The ultimate time of gift giving—the season of Christmas celebration in the West—reminds me of my traditions on the Tibetan plateau.
Almost all Tibetans, who live in the high mountains, deep valleys, and on grasslands, practice Buddhism. Giving or offering is a large part of our culture, and its meaning deepens when referencing our ancient rituals and philosophy.
Today, though, I will stick to traditional gift giving in everyday life in Rebgong (Reb gong རེབ་གོང་།), Amdo, where I grew up. In general, baked goods, dairy products, colorful fabrics, fruits, candies, and money are all appropriate gifts in Tibetan culture. However, what you will receive depends on the occasion and whether the giver is from an agricultural area or a nomadic.
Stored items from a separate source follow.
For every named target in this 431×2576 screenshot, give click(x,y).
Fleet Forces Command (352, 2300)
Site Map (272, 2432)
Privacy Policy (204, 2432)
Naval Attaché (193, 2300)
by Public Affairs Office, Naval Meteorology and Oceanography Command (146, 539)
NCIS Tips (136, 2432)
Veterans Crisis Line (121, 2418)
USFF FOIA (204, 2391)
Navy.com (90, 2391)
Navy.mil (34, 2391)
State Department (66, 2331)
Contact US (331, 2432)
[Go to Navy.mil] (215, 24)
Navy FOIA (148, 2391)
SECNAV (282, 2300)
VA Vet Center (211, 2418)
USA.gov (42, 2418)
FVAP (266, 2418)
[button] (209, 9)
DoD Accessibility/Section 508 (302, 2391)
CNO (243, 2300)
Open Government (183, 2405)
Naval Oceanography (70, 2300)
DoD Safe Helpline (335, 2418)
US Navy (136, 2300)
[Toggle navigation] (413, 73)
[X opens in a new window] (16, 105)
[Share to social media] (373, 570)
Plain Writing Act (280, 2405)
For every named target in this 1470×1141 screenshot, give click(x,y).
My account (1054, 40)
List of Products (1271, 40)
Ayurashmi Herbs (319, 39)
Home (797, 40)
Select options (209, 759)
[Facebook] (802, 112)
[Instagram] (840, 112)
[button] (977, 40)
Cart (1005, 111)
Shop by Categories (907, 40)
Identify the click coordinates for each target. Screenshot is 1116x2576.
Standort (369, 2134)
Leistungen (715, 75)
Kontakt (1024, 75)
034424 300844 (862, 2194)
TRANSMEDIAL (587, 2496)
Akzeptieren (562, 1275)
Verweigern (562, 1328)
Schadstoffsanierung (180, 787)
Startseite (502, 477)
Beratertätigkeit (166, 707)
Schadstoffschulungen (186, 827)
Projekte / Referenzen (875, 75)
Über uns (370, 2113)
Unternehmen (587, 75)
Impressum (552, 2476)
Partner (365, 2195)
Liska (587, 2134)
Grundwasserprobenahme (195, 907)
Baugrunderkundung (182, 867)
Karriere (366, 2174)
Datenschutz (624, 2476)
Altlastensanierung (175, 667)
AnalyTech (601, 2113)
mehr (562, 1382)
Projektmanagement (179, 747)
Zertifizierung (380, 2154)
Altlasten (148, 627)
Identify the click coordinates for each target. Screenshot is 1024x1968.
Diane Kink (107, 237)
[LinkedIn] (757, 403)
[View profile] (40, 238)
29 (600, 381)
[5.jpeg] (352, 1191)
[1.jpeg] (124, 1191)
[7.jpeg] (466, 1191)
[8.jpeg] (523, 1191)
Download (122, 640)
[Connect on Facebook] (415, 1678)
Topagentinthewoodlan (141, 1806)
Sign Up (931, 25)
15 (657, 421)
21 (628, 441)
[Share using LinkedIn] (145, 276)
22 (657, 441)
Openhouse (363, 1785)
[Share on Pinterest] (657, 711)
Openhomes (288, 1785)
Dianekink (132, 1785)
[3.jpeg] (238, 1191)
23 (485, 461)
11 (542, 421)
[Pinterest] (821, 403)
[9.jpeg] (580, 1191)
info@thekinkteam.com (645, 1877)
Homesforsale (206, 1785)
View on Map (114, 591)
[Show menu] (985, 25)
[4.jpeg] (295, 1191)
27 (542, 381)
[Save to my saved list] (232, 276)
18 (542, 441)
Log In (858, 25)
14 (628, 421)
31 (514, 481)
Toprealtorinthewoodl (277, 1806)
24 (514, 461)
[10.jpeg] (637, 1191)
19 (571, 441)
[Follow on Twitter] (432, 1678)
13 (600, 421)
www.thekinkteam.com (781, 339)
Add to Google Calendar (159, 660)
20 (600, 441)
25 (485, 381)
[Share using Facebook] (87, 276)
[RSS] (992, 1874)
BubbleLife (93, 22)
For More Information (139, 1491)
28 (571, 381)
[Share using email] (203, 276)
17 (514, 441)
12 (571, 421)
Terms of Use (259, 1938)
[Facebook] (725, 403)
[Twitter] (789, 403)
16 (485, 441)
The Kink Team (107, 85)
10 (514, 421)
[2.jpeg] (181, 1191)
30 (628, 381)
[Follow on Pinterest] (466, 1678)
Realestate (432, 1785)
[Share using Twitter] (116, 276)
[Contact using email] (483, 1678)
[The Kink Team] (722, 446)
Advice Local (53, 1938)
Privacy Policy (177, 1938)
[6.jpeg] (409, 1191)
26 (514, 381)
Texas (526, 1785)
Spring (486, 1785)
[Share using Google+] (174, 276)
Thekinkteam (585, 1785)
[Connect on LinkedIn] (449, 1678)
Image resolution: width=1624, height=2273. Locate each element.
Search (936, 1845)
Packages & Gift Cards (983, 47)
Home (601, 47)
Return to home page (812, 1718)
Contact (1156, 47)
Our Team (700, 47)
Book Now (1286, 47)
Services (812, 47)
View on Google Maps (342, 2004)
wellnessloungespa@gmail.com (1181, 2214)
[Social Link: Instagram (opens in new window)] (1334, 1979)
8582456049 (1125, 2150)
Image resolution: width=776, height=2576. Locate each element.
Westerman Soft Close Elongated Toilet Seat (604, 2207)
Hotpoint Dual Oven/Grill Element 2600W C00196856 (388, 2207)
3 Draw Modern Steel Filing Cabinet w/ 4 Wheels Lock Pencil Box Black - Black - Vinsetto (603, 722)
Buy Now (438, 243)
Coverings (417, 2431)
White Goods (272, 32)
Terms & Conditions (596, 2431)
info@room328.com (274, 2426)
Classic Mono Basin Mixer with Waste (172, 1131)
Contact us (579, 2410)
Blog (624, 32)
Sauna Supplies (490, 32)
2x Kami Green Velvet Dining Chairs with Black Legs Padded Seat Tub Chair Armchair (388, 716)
Rebgong is a cultural hub of food, literature, and the arts. “Reb gong art” is known internationally. What’s more, it’s also famous for baking “Reb gong Bread” as they call it. I have vivid memories of my grandmother and mother baking countless loaves for others. Grandma, though, brought home meats and dairy-based gifts when she visited her nomadic family.
One of the most important gifts from my agricultural area is Go Re Na Ji (གོ་རེ་སྣ་གཅུ། ring-shaped bread) or Reb gong Na Ji Na Ji (སྣ་གཅུ།) comes in all sizes, from the size of a giant donut to as large as 20 inches in diameter. It’s commonly given to children of all ages and is part of the gift package when we celebrate a newborn on its seventh day of life, signifying welcome and auspicious blessings. Go Re Na Ji is also given to newlyweds atop huge oval bread called “kha thud.” The implication is hope for a baby in the near future.
I received one Na Ji months ago during a visit home in Tibet. This gift is one that I’ve been receiving since I was a little girl. It costs no more than $2 U.S. dollars if I purchased it at the market, but it’s rather a sentimental piece for me.
Given the background, a mature woman like me receiving this ring-shaped bread is only normal from certain people. In this case, it’s my uncle’s family. Their house is where my great-grandfather lived, whom I visited daily as a child while he was still alive. Even after his passing, I spent many happy days there with my young cousins. So, it’s an open secret that they have a special place in my heart and I in theirs.
In a sense, I am still seen as a child in the eyes of my sweet uncle and aunt. Hugs, concern, and affection are all combined in one piece of Na Ji. It’s always presented when I leave after a lovely meal. Every time I visit them, I know I will receive this very special gift.
Wishing you and your family a very happy New Year!